● Requirement: Take every line in the entries that includes the word "Shopify" and copy it.

+ + +

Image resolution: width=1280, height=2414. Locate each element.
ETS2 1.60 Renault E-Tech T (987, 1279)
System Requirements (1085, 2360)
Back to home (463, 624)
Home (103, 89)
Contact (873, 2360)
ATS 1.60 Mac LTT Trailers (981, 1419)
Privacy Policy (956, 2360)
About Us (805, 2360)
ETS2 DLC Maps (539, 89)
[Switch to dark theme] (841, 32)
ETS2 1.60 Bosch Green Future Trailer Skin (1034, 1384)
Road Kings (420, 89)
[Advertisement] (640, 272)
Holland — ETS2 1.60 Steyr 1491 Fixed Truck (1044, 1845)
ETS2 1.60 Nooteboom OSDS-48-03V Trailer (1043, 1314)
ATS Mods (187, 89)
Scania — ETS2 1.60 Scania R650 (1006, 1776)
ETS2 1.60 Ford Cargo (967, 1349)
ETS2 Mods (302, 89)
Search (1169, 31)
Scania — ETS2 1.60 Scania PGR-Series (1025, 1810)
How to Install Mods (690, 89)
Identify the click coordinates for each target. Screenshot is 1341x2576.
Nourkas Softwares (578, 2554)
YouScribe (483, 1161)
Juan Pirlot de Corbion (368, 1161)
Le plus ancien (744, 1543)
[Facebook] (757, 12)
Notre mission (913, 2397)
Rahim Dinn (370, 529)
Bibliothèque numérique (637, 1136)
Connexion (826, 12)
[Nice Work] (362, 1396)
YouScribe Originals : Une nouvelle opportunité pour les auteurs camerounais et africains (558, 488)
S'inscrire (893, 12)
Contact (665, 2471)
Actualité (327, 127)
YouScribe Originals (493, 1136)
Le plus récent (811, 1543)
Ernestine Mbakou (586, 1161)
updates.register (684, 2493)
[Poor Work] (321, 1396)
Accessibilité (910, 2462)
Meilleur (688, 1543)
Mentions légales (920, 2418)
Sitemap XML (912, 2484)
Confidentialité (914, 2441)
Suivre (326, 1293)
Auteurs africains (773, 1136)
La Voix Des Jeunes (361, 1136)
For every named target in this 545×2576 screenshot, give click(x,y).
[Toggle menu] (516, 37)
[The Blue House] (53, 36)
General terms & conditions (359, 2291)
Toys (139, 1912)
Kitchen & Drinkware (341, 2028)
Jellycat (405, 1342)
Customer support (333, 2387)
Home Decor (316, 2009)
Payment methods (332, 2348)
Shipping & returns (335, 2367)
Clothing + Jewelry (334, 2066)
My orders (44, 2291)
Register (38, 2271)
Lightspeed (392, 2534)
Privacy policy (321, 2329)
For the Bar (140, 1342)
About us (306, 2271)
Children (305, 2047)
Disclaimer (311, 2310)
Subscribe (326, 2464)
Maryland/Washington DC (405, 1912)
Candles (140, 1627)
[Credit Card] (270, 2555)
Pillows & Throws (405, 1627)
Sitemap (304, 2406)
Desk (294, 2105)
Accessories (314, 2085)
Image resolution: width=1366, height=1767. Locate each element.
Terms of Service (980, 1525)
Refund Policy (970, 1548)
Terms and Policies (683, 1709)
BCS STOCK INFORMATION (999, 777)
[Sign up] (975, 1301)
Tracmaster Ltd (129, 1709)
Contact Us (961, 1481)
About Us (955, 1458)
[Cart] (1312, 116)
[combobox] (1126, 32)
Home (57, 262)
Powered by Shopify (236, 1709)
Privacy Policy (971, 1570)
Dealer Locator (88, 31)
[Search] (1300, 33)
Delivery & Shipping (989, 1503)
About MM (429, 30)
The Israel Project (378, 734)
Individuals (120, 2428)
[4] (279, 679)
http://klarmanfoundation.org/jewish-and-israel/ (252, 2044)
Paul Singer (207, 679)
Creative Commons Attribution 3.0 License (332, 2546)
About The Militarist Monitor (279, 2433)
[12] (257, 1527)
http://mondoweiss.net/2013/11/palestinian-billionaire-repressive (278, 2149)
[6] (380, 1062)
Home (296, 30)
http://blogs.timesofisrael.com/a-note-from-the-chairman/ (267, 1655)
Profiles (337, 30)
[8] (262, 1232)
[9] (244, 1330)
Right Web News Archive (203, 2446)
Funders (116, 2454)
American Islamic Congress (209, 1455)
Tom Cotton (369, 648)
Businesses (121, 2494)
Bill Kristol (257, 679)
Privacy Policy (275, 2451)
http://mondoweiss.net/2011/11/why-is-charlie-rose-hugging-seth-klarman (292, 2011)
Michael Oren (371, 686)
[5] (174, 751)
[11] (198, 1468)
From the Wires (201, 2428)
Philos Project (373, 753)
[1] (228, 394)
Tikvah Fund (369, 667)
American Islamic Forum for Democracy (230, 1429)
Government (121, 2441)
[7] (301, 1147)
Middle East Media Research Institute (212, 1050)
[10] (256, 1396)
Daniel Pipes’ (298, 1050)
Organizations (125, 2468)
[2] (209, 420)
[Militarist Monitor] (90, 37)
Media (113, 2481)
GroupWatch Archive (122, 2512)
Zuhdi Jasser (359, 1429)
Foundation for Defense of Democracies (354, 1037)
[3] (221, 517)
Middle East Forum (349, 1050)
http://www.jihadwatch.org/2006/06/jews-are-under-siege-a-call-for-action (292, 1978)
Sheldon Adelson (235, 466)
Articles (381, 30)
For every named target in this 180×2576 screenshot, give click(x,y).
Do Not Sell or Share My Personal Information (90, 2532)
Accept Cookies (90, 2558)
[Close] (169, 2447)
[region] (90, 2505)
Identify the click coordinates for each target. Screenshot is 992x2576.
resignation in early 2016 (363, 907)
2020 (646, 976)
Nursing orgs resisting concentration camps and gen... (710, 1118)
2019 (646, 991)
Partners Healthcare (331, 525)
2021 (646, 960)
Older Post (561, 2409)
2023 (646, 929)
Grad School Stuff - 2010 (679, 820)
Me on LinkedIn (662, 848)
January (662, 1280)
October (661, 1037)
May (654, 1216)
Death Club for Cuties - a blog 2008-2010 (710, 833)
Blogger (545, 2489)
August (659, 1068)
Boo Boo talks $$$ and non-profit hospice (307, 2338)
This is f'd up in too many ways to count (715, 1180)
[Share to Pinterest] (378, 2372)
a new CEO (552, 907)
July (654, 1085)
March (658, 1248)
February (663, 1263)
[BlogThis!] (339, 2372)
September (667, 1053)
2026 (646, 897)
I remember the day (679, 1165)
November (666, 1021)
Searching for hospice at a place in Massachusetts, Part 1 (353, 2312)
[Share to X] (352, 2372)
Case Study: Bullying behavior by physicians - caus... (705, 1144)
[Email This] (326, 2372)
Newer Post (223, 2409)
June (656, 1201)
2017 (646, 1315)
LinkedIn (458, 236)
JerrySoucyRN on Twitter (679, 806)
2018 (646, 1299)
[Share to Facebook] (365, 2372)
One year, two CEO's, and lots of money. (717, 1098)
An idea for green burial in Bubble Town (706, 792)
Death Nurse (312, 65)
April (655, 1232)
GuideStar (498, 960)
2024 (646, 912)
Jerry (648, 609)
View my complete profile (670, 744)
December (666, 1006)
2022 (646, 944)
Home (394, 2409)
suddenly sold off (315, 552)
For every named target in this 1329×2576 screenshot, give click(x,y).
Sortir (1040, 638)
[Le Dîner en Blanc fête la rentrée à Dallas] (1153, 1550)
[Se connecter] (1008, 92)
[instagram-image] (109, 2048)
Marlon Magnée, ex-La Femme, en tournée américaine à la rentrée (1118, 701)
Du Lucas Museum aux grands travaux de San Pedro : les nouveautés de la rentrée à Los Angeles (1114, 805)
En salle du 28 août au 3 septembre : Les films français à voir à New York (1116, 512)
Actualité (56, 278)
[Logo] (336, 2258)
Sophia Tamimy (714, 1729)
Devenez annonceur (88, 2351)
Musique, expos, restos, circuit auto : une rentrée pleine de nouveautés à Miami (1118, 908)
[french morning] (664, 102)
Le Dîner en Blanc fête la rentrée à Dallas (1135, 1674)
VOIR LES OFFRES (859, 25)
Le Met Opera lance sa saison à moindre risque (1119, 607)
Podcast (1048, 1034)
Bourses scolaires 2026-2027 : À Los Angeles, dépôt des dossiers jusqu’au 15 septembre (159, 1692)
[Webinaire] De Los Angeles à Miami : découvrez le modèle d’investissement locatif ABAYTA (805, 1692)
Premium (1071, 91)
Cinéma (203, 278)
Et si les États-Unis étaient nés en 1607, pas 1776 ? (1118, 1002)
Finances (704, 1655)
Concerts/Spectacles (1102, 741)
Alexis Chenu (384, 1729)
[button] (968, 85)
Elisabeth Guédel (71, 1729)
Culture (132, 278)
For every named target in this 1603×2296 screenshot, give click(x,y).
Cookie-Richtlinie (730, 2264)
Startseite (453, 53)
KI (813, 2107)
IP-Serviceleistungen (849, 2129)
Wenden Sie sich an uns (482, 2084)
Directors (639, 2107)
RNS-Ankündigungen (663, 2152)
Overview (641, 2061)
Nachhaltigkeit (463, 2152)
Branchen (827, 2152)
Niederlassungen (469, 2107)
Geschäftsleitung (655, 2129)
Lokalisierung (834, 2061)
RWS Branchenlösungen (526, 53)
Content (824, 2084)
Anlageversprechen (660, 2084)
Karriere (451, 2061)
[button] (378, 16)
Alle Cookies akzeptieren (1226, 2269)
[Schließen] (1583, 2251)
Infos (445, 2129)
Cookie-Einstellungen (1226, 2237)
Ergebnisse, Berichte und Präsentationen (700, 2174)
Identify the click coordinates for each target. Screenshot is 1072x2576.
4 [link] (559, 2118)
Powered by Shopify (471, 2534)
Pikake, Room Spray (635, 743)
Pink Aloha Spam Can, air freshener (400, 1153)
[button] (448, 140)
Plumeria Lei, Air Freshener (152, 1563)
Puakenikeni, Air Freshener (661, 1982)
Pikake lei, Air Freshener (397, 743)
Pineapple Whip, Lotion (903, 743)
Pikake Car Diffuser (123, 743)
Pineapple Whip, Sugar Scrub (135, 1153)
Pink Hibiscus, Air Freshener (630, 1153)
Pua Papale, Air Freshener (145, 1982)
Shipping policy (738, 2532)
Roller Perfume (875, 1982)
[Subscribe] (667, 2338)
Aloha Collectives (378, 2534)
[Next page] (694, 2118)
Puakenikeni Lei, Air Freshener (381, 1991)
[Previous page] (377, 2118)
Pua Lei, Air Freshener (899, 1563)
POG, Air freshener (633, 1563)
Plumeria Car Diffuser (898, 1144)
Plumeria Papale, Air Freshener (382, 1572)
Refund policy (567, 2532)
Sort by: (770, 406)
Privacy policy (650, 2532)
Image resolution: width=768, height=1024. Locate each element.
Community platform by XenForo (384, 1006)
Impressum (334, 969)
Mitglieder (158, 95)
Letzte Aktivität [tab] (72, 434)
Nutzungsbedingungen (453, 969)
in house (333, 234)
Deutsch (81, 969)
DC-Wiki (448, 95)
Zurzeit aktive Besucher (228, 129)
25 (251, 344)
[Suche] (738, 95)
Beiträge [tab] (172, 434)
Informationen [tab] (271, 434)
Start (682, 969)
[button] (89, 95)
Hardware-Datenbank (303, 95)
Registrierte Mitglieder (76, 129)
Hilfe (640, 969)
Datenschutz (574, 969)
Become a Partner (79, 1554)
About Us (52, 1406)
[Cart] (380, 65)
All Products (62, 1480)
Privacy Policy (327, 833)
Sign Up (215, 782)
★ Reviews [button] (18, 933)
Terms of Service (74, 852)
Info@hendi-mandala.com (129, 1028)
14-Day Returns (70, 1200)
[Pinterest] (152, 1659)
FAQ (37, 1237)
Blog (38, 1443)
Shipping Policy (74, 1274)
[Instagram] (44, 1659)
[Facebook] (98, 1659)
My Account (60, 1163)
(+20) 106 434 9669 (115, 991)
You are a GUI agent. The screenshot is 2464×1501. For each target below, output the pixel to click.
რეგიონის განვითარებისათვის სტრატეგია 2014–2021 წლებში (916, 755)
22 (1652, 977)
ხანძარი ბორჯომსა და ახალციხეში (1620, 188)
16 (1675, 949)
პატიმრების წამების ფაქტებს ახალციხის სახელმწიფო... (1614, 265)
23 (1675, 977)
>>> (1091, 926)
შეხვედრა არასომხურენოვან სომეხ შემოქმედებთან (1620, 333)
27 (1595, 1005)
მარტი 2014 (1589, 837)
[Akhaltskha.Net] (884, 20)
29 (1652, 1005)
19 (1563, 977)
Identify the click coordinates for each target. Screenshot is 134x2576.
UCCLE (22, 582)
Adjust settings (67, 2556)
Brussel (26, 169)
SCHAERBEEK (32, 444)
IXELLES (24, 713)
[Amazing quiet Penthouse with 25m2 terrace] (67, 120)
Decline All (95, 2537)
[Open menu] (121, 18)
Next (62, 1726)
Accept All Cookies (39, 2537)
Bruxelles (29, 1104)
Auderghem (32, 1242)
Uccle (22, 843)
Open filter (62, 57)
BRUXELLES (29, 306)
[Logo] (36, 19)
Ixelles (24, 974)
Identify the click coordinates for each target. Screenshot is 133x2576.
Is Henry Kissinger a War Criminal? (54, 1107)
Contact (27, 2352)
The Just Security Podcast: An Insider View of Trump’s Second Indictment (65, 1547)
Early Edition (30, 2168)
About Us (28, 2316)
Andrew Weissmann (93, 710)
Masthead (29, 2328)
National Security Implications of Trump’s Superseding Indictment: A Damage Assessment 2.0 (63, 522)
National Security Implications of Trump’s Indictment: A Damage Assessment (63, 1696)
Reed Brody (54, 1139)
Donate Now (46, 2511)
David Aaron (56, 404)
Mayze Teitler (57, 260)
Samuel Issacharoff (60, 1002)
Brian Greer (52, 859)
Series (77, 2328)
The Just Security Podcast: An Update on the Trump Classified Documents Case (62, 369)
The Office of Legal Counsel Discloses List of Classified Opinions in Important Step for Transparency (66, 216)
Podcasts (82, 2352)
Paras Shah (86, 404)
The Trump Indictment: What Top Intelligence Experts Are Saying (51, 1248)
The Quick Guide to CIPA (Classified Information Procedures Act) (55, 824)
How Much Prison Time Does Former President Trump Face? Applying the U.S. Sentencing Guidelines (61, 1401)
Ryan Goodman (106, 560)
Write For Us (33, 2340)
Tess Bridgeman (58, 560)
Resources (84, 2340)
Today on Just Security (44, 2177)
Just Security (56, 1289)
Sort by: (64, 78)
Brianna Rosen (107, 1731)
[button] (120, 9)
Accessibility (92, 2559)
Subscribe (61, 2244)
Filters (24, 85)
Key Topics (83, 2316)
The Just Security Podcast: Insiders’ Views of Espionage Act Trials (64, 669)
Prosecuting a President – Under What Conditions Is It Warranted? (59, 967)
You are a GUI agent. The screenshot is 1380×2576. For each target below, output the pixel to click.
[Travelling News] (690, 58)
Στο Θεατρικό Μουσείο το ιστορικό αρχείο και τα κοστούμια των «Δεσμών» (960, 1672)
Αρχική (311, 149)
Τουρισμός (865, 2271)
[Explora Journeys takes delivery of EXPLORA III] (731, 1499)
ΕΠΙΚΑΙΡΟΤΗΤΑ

+ + +

● Solution for this problem:
Powered by Shopify (236, 1709)
Powered by Shopify (471, 2534)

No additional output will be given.